Department of Neurology and Laboratory of Neuroscience, IRCCS Istituto Auxologico Italiano, Piazzale Brescia 20, 20149, Milano, Italy.
Neurology Residency Program, Università degli Studi di Milano, Milano, Italy.
Neurol Sci. 2023 Sep;44(9):3181-3187. doi: 10.1007/s10072-023-06791-z. Epub 2023 Apr 5.
This study aimed at assessing the clinical usability of the Story-Based Empathy Task (SET) in non-demented amyotrophic lateral sclerosis (ALS) patients.
N = 106 non-demented ALS patients and N = 101 healthy controls (HCs) were administered the SET, which includes three subtests assessing Emotion Attribution (SET-EA), Intention Attribution (SET-IA) and causal inference (SET-CI) - the latter being a control task. Patients also underwent the Reading the Mind in the Eyes Test (RMET), the Edinburgh Cognitive and Behavioural ALS Screen (ECAS) and a thorough behavioural and motor-functional evaluation. The diagnostics of the SET-EA and -IA were tested against a defective performance on the RMET. The association between SET subtests and cognitive/behavioural outcomes was examined net of demographic and motor-functional confounders. Case-control discrimination was explored for each SET subtest.

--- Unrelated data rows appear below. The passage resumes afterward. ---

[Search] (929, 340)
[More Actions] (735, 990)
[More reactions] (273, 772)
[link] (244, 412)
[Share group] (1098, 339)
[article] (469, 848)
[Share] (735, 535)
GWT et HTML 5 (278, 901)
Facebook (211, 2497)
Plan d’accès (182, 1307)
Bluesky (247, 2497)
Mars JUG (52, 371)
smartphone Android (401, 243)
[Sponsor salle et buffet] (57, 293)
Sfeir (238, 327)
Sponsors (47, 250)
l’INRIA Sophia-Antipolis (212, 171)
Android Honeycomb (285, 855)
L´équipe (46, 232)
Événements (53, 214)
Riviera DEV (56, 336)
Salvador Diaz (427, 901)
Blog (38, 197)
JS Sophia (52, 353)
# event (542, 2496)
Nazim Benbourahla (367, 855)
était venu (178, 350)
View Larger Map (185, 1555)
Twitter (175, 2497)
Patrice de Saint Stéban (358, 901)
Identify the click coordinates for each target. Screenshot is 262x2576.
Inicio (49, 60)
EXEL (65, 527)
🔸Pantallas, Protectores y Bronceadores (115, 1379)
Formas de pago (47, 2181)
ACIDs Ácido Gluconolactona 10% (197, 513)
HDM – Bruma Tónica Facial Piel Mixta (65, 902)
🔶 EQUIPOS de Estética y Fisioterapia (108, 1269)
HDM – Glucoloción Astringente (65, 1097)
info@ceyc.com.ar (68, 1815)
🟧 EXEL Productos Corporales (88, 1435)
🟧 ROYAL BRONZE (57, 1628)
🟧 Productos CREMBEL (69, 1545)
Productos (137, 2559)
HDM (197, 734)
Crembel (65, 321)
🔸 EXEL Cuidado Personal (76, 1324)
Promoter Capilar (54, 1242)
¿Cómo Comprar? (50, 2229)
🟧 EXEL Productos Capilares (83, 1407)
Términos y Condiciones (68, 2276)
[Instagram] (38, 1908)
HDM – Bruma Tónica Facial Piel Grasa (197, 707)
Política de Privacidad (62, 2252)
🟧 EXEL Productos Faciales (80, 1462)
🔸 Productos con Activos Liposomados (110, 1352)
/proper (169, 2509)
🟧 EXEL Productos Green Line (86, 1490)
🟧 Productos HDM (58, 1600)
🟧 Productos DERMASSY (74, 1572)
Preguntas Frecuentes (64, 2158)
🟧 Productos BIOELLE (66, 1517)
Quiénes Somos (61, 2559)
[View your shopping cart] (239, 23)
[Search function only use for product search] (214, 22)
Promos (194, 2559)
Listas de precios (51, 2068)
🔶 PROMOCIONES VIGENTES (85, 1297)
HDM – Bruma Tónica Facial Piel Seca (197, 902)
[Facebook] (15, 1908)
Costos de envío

Demographically adjusted SET-EA and -IA scores accurately detected defective RMET performances at the optimal cutoffs of <3.04 (AUC = .84) and <3.61 (AUC = .88), respectively. By contrast, the SET-CI performed poorly in doing so (AUC = .58). The SET-EA converged with the RMET, as well as with ECAS-Executive and -Memory scores, whilst the SET-IA was unrelated to cognitive measures (including the RMET); the SET-CI was related to the ECAS-Language the ECAS-Executive. SET subscores were unrelated to behavioural outcomes. Only the SET-EA discriminated patients from HCs.
The SET as a whole should not be addressed as a social-cognitive measure in this population. At variance, its subtest tapping on emotional processing - i.e., the SET-EA - is recommended for use as an estimate of social-cognitive abilities in non-demented ALS patients.
本研究旨在评估基于故事的共情任务(SET)在非痴呆型肌萎缩侧索硬化症(ALS)患者中的临床可用性。
共纳入 106 例非痴呆型 ALS 患者和 101 例健康对照者(HCs),采用 SET 进行评估,包括三个子测试,分别评估情绪归因(SET-EA)、意图归因(SET-IA)和因果推理(SET-CI),后者为对照任务。患者还接受了阅读眼睛中的思想测试(RMET)、爱丁堡认知和行为 ALS 筛查(ECAS)以及全面的行为和运动功能评估。SET-EA 和 -IA 的诊断结果与 RMET 中表现不佳的结果进行了测试。在控制人口统计学和运动功能混杂因素的情况下,检查了 SET 子测试与认知/行为结果之间的关联。针对每个 SET 子测试,探索了病例对照之间的区分能力。
经过人口统计学调整后,SET-EA 和 -IA 得分在最佳截断值 <3.04(AUC =.84)和 <3.61(AUC =.88)时,准确地检测到 RMET 表现不佳。相比之下,SET-CI 表现不佳(AUC =.58)。SET-EA 与 RMET、ECAS-Executive 和 -Memory 得分一致,而 SET-IA 与认知测量无关(包括 RMET);SET-CI 与 ECAS-Language 和 ECAS-Executive 有关。SET 子评分与行为结果无关。只有 SET-EA 能够区分患者和 HCs。
在该人群中,整个 SET 不应作为社会认知测量方法。相反,其用于评估情绪处理的子测试(即 SET-EA)建议用于评估非痴呆型 ALS 患者的社会认知能力。